The importance of Swiss-style claims in Australia
Published on 23 Feb, 2017
The Federal Court has recently issued a decision that highlights the importance of including Swiss-style claims in Australian pharmaceutical patents.
As reported previously, the Federal Court (Nicholas J) confirmed in Apotex Pty Ltd v Warner-Lambert Company LLC (No 3)  FCA 94 that offers made during the term of a patent to supply infringing products after the patent has expired will infringe the patent. However, the Court also found an application lodged during the term of a patent to list an infringing product on the Pharmaceutical Benefits Scheme (PBS) will not infringe the patent if the date of listing occurs after the expiry date of the patent as it “would fall short of offering to sell or otherwise dispose of the products”.
An interesting aspect of the Court’s decision relates to the types of second medical use claims that are infringed by an offer made during the term of a patent to supply an infringing product after the term of the patent has expired.
In Australia, second medical use claims (i.e., new uses of a known pharmaceutical) are acceptable in the method of treatment format (A method of treating disease X comprising administering compound Y) or the Swiss-style format (Use of compound X for the manufacture of a medicament for the treatment of disease Y). While not allowable in many jurisdictions (including Europe, Canada, Japan and China), method of treatment claims have been deemed patentable in Australia by the High Court (Apotex Pty Ltd v Sanofi-Aventis Australia Pty Ltd  HCA 50 – see discussion here). Swiss-style claims are construed in Australia as defining a method or process for the manufacture of a medicament (Otsuka Pharmaceutical Co., Ltd v Generic Health Pty Ltd (No 4)  FCA 634) and have been found to confer eligibility for a patent term extension if the medicament contains a pharmaceutical substance produced by a process that involves the use of recombinant DNA technology in some way (AbbVie Biotechnology Ltd Commissioner of Patents  AATA 682 – see discussion here).

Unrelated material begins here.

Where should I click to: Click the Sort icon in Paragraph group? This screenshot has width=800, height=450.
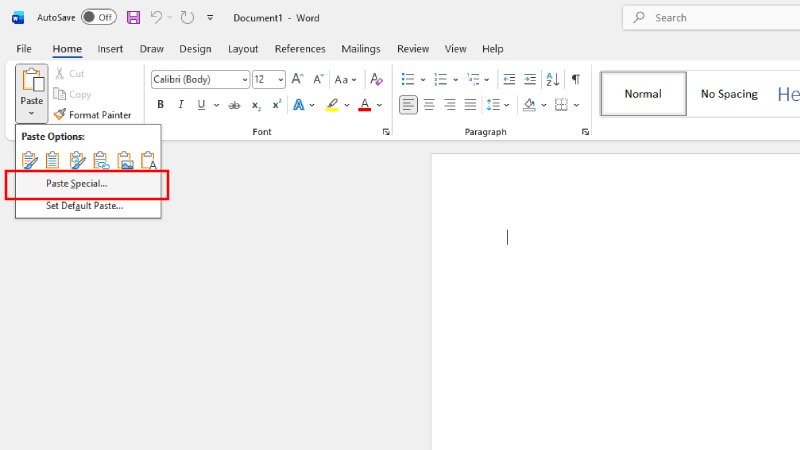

Importantly, in the present decision, Nicholas J distinguished between the scope of method of treatment claims and Swiss-style claims. In the context of the excerpt from the decision below, it is important to note that, under the Patents Act 1990, a patent confers on the patentee the exclusive rights, during the term of the patent, to “exploit” the invention. As defined in the Act, “exploit” includes:
“(a) where the invention is a product–make, hire, sell or otherwise dispose of the product, offer to make, sell, hire or otherwise dispose of it, use or import it, or keep it for the purpose of doing any of those things; or
(b) where the invention is a method or process–use the method or process or do any act mentioned in paragraph (a) in respect of a product resulting from such use” (emphasis added).
Given that, to find infringement, exploitation of the invention has to take place during the term of the patent, Nicholas J stated the following regarding potential infringement of method of treatment claims and Swiss-style claims by an offer made during the term of a patent to supply an infringing product after the term of the patent has expired:
20 In the present case, the method of treatment claims are not methods that result in the making of any product. It follows that the reference in paragraph (b) of the definition of exploit to “any act mentioned in paragraph (a) in respect of a product resulting from [use of the method]” cannot apply to any of the method of treatment claims. To the extent that there will be any exploitation of the invention claimed in any of the method of treatment claims, it will be by medical practitioners or patients who perform the claimed method.
27 There are two short points to make in relation to the method of treatment claims. First, there will be no relevant exploitation of the claimed method unless it is performed during the term of the Patent. Secondly, s 117 [which relates to contributory infringement] cannot apply because it is concerned only with acts of supply. Apotex will be restrained from supplying any of the products during the term of the Patent. Hence, even if it were correct to say that by applying for a PBS listing Apotex will have offered to supply the products, this would not amount to an exploitation of any of the method of treatment claims.
28 In relation to the Swiss-style claims, Pfizer submitted that, by applying for a PBS listing, Apotex will be exploiting the claimed invention by offering to sell or otherwise dispose of products that result from the use of a method of manufacture the subject of those claims. I accept that the products that Apotex intends to supply (after patent expiry) result from the use of such a method and that, therefore, para (b) of the definition of exploit is engaged. The question is whether by applying for a PBS listing, Apotex will be offering to sell or otherwise dispose of the products.
It is clear from the above, that an offer made during the term of the patent to supply an infringing product after the term of the patent has expired will infringe a Swiss-style claim, but not a method of treatment claim.
The Court’s decision confirms that method of treatment claims and Swiss-style claims are directed to different infringing acts and highlights the importance of including both claim types in Australian pharmaceutical patents.